Although the men’s and women’s retreat in
the spring are Catholic, the fall events are interdenominational –
with Catholics and Protestants working together. It should be noted
that persons of all faiths are welcomed at either.
Smithwick notes that so many interdenominational events
over the past three decades have benefited from the fellowship ties birthed
at a Cursillo weekend.
Lay people, more than leaders, connect in innumerable
ways – forming bonds of trust and respect which give weight to the
words of Jesus: “They will know you are Christians by the love you
have for one another.”
Countless ‘group reunions’ around the world
provide a weekly context for participants to nourish their faith. Monthly
meetings called Ultreyas bring larger groups together – in celebration, says
Smithwick, of the realities of Christianity being “brought to life in
the uniqueness, the originality, and in the creativity of each
person.”
Friendship is key to the success of the movement; and
like grass growing under concrete, a complex network of these deep
connections has kept the ‘faith soil’ in many towns and cities,
fertile and productive.
Many candidates return to serve at subsequent Cursillos
– behind the scenes in the kitchen, or offering leadership during the
weekend.
Year after year, many of the same faces have their
hands to the plow and have matured in their leadership roles in every area
of life. During my own 14 years in the Okanagan, it has been
extraordinary to witness the collateral consequence of faithful stewards
keeping the Cursillo fire burning.
No visitor to Seton House could fail to notice, while
driving past dozens of rebuilt homes and thousands of tree stumps, that
God’s protective hand was on the property when fire raced
destructively through our community.
Better still, few Cursillo candidates ever fail to
experience the love of Christ burning within, while being guided through
the short course in Christian living known as Cursillo.

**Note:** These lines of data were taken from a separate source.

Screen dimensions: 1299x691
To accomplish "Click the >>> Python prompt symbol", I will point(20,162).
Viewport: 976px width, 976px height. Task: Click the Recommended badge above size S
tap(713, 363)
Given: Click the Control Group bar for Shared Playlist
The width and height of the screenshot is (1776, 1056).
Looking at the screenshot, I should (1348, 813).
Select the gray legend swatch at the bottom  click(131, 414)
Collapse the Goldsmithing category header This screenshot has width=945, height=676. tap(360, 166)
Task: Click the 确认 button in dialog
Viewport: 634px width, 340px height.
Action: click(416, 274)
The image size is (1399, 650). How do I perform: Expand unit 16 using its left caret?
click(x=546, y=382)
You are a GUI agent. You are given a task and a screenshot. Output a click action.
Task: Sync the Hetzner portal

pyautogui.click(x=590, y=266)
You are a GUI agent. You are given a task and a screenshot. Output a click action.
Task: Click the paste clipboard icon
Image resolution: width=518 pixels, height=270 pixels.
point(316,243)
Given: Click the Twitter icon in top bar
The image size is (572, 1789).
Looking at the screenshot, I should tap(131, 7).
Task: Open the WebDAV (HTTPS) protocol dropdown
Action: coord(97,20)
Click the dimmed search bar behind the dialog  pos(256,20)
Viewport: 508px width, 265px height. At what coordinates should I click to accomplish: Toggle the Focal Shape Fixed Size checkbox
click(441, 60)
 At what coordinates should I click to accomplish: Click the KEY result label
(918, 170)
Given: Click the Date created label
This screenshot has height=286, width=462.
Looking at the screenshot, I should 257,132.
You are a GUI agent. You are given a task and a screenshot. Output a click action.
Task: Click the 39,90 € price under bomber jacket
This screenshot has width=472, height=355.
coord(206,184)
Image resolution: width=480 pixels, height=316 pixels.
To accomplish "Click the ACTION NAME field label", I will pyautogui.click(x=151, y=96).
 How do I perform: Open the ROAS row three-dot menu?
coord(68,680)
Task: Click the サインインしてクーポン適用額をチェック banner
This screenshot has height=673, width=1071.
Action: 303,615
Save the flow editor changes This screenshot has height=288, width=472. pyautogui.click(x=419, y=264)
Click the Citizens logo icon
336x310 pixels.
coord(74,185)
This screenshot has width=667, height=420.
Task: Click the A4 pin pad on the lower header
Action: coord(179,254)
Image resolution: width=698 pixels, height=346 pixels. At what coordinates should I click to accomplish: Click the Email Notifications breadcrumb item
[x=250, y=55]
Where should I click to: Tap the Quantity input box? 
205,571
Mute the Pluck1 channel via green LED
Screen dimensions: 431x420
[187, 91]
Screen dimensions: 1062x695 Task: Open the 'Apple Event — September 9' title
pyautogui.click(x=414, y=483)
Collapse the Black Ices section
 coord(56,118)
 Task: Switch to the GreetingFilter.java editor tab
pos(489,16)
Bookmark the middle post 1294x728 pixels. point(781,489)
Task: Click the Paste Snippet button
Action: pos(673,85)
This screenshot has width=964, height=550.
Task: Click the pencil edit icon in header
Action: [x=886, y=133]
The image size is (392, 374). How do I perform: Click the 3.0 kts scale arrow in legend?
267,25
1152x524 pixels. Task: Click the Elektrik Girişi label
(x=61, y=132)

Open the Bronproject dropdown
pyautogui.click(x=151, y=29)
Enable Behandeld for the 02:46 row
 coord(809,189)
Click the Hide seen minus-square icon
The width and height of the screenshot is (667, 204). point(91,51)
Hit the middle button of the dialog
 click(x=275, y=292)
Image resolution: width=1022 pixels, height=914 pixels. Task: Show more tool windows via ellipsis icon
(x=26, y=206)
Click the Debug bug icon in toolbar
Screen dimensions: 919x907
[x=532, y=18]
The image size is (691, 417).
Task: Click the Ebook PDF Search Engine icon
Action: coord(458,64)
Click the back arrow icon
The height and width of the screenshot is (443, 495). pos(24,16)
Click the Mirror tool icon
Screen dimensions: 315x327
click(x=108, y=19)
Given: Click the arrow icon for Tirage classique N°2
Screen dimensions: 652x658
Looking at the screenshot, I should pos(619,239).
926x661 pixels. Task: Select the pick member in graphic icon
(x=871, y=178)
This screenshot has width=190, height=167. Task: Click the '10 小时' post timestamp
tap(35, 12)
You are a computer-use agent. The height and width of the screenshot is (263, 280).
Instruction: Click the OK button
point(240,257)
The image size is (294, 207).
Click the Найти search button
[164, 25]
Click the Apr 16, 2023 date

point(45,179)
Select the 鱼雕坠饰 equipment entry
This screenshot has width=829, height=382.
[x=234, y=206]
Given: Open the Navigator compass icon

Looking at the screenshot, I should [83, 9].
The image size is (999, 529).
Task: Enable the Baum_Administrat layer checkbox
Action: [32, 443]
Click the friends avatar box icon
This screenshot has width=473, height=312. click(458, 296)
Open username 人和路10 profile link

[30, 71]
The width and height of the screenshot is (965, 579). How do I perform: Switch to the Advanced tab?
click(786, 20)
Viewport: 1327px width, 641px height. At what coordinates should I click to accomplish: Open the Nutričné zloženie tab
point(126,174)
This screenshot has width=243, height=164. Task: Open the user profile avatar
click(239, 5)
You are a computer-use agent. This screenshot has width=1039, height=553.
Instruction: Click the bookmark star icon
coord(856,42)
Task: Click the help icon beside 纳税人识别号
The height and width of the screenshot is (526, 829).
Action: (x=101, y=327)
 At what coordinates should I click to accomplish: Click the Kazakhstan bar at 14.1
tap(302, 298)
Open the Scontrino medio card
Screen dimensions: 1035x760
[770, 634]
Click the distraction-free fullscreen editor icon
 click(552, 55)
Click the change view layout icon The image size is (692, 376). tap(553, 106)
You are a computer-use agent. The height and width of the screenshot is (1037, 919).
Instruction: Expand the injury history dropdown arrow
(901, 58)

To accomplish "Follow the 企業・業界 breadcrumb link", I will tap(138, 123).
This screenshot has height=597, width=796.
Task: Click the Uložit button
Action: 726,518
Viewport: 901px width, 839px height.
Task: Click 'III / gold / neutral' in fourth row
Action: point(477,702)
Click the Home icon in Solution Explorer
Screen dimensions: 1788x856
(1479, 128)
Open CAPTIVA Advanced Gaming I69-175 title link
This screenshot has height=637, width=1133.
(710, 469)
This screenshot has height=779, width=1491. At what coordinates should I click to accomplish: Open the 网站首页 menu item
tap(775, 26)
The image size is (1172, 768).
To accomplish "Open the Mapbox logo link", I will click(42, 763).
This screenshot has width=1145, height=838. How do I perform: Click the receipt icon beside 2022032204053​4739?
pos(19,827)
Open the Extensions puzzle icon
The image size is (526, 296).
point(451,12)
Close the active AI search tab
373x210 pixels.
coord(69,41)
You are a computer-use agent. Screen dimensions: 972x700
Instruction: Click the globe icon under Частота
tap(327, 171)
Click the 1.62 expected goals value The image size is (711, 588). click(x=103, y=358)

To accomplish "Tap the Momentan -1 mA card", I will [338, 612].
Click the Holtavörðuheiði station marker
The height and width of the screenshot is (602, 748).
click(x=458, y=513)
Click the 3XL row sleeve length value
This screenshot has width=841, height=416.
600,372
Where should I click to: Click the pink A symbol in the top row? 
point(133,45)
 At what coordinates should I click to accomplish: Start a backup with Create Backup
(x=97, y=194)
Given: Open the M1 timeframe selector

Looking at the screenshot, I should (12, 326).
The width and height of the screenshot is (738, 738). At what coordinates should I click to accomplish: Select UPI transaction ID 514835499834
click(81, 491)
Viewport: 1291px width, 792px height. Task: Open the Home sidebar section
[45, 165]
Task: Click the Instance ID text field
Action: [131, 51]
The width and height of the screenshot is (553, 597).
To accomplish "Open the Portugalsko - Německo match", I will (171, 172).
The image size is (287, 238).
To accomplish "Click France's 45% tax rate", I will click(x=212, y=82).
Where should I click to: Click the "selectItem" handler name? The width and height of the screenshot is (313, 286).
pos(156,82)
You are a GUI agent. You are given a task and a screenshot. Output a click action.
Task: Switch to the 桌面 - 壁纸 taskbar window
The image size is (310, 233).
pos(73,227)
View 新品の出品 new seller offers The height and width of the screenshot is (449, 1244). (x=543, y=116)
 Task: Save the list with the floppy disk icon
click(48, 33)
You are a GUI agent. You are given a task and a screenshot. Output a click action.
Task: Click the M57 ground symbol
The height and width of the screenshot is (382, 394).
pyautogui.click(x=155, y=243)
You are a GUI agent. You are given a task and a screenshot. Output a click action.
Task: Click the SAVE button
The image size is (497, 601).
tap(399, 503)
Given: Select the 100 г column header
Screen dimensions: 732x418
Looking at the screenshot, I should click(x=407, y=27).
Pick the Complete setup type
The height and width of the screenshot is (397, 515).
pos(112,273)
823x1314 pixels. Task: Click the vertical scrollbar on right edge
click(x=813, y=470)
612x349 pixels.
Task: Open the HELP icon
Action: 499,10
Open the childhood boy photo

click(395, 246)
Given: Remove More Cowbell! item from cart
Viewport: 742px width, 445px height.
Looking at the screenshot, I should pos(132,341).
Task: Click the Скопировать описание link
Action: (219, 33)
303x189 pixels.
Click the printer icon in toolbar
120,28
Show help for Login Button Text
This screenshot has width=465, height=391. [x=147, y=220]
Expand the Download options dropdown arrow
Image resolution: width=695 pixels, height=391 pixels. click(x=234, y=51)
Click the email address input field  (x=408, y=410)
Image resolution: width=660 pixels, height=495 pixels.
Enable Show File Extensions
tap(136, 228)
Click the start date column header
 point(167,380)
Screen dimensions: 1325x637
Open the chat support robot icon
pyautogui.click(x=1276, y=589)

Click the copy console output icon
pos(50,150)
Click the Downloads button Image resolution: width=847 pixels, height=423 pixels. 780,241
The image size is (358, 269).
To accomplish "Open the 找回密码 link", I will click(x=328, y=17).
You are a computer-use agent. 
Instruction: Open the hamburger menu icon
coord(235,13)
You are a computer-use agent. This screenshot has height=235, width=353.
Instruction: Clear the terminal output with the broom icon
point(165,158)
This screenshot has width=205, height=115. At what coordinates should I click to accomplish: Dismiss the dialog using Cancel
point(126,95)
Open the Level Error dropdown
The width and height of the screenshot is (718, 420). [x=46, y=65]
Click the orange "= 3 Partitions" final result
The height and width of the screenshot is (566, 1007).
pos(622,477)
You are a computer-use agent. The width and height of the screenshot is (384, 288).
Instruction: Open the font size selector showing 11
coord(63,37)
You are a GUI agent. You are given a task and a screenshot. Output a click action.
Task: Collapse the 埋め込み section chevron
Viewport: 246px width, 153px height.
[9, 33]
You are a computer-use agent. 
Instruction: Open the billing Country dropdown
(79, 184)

Short weeks after his first Cursillo, Clinton and I are
new friends, and as he puts it, two brothers from different mothers.
He invited my wife and our son for lunch at the
half-way house where he is serving the last few months of a prison
sentence.
With our weekend receding into the past, we have been
left with rich friendship and a renaissance of hope in the One who said,
“I will never leave you nor forsake you.”